The client has a very large pool of equipt that they regularly buy and sell.

I have asked for the year end breakdown of the bfwd WDV and the asset NBV in the accounts. The previous accountant has been promising me this data for weeks.

I have just received an email from them saying "...In terms of the WDV for tax purposes we did not show it separately for each item due to the AIA claims made in respect of the items.  In terms of the WDV for accounts purposes we did not show it separately for each item for the last couple of years, it was done on the assets as a whole and we showed the additions on a year by year basis...."

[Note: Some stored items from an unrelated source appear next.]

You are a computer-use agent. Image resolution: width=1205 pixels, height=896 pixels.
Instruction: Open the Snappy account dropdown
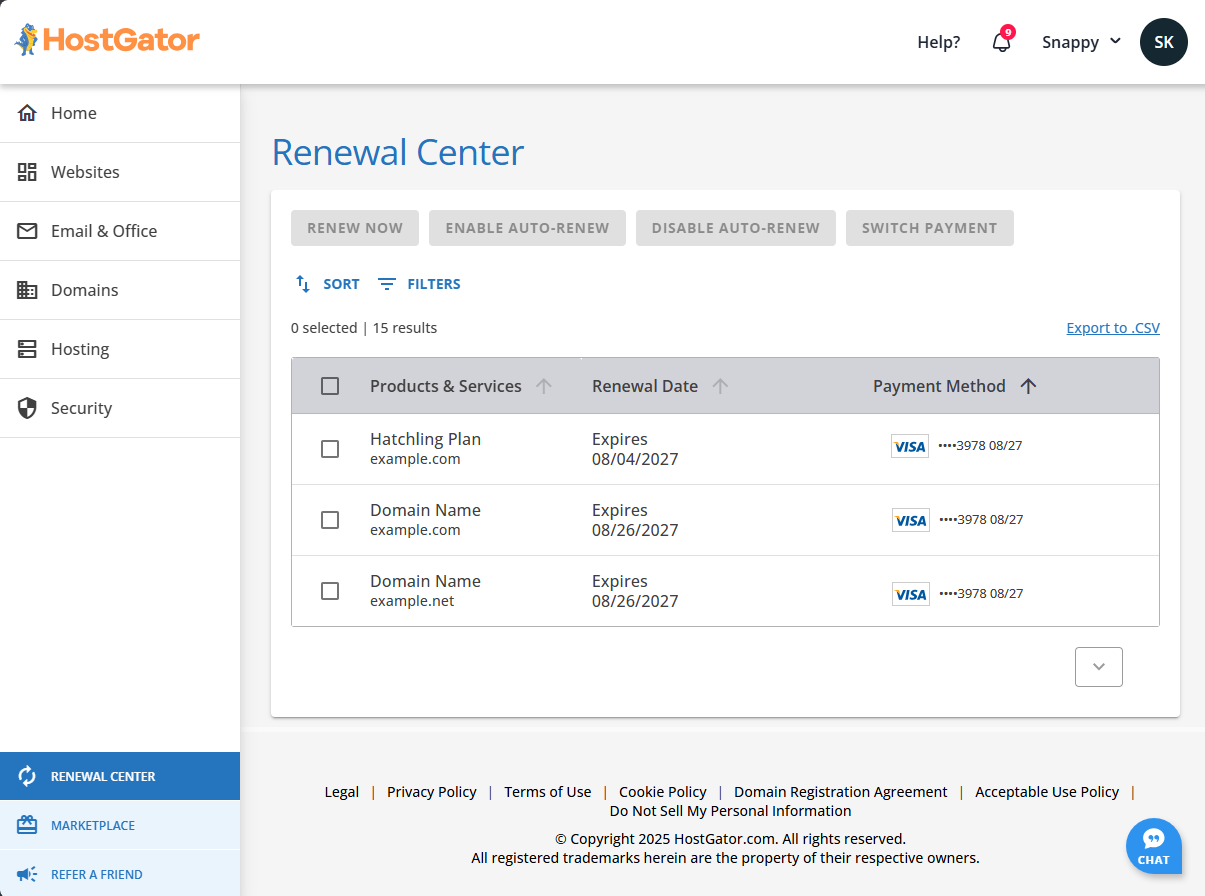coord(1080,42)
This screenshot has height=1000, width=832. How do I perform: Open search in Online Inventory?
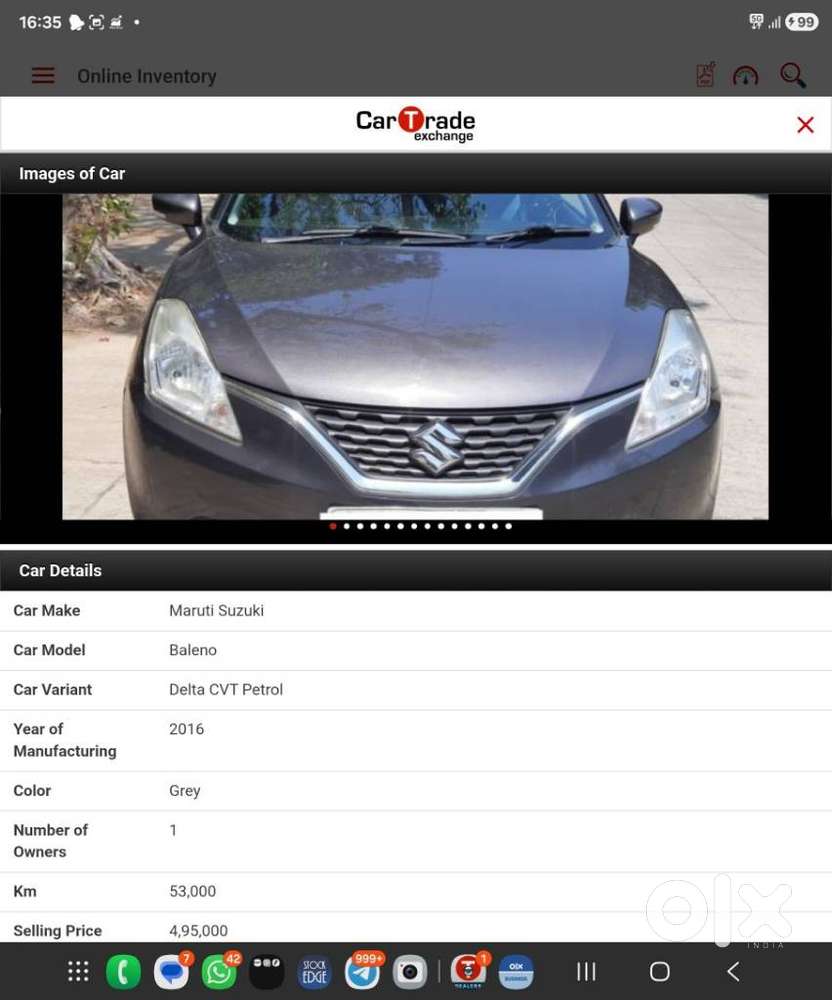pyautogui.click(x=792, y=75)
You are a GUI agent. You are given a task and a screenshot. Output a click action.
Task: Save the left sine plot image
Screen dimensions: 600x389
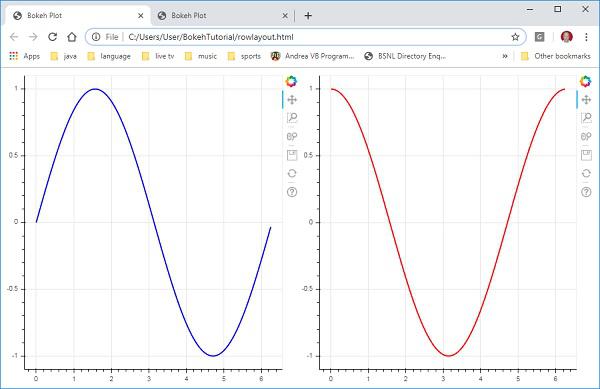click(292, 155)
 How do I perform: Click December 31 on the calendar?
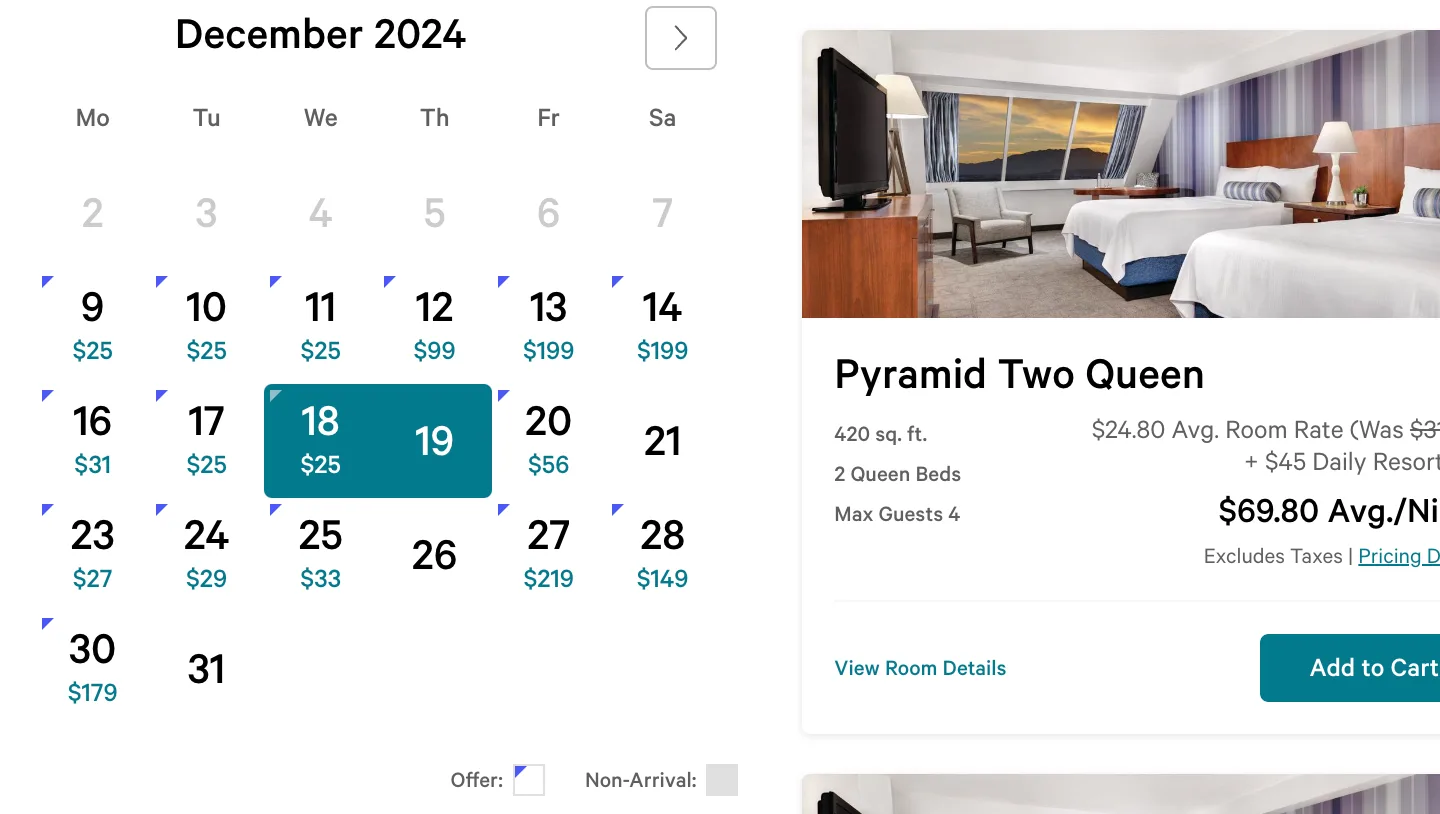click(206, 669)
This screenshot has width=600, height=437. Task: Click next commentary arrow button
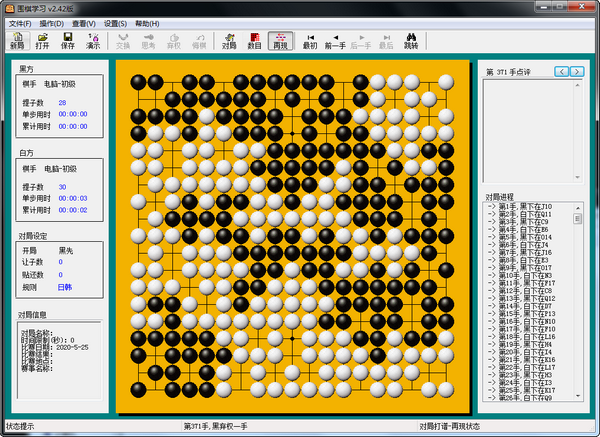[x=578, y=71]
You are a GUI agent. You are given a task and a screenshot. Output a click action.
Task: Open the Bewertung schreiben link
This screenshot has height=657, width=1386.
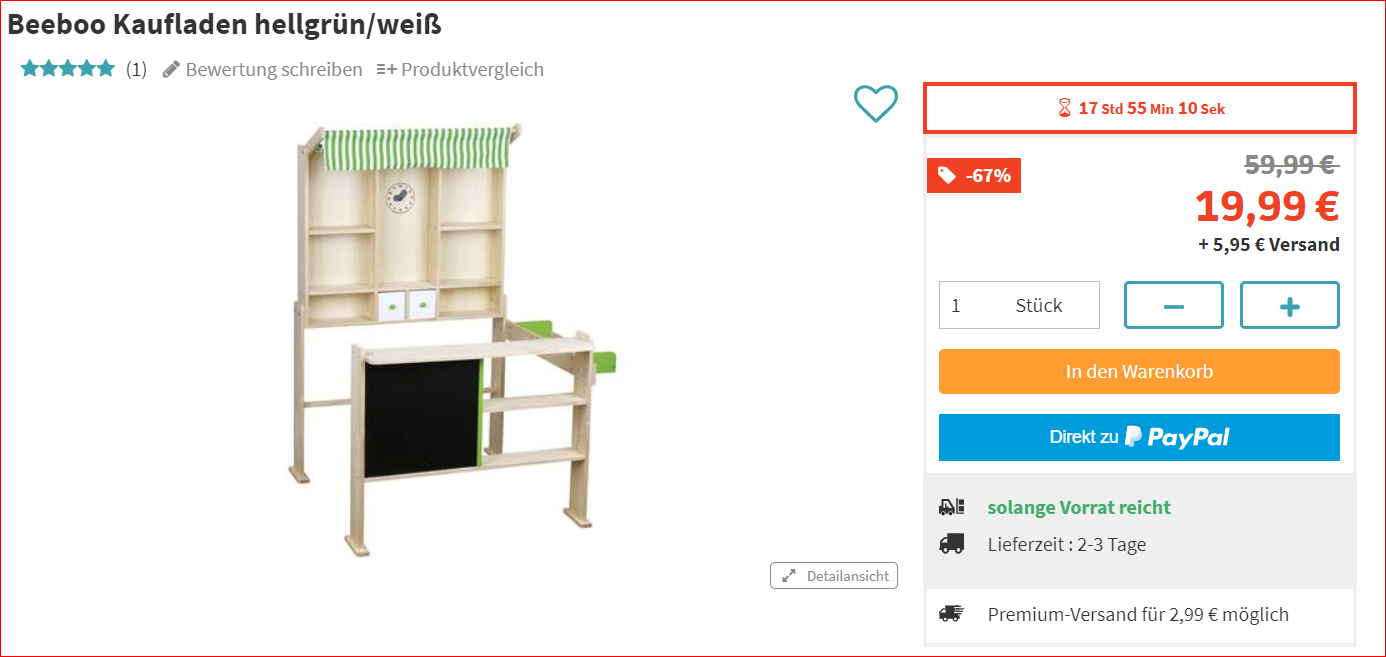[x=273, y=69]
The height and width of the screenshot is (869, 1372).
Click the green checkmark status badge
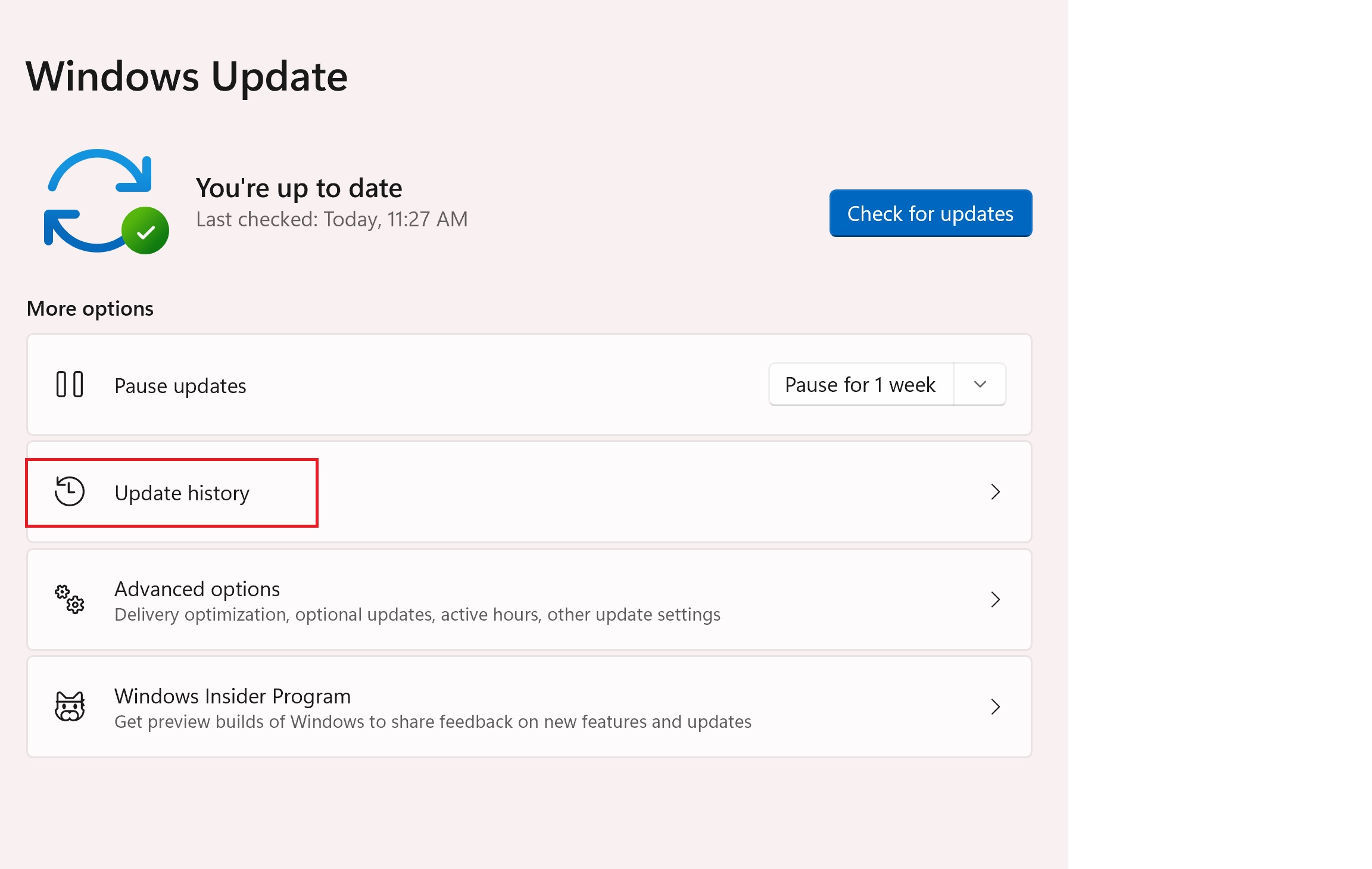145,231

Question 1 - how do I calculate the charge/allowance on disposed items ongoing, given that there is £250k WDV bfwd for that pool?

Question 2 - how do I calculate the gain/loss in the accounts. This one is fine, I can estimate a value per item, tie it to bwfd depn and cost and then as the items get sold the right amount will be charged to the accounts in due course, even if the indiidual amounts are wrong.

But I cannot quite get my head round how I do the charges/balancing allowances wihtout knowing what the 250k WDV is made up of. I have already spotted that in the last few years they have put disposals in the previous tax returns that I know the client still has, so I know it is likely to be very incorrect, but thought with an item by item list I could dispose of the ones long gone this tax year, and would know that the ones prematurely disposed of in the tax return will be 100% charge when sold.

I would love to know if others have had this situation, what the best guidance is, and whether I am being daft and missing something simple.

Replies (15)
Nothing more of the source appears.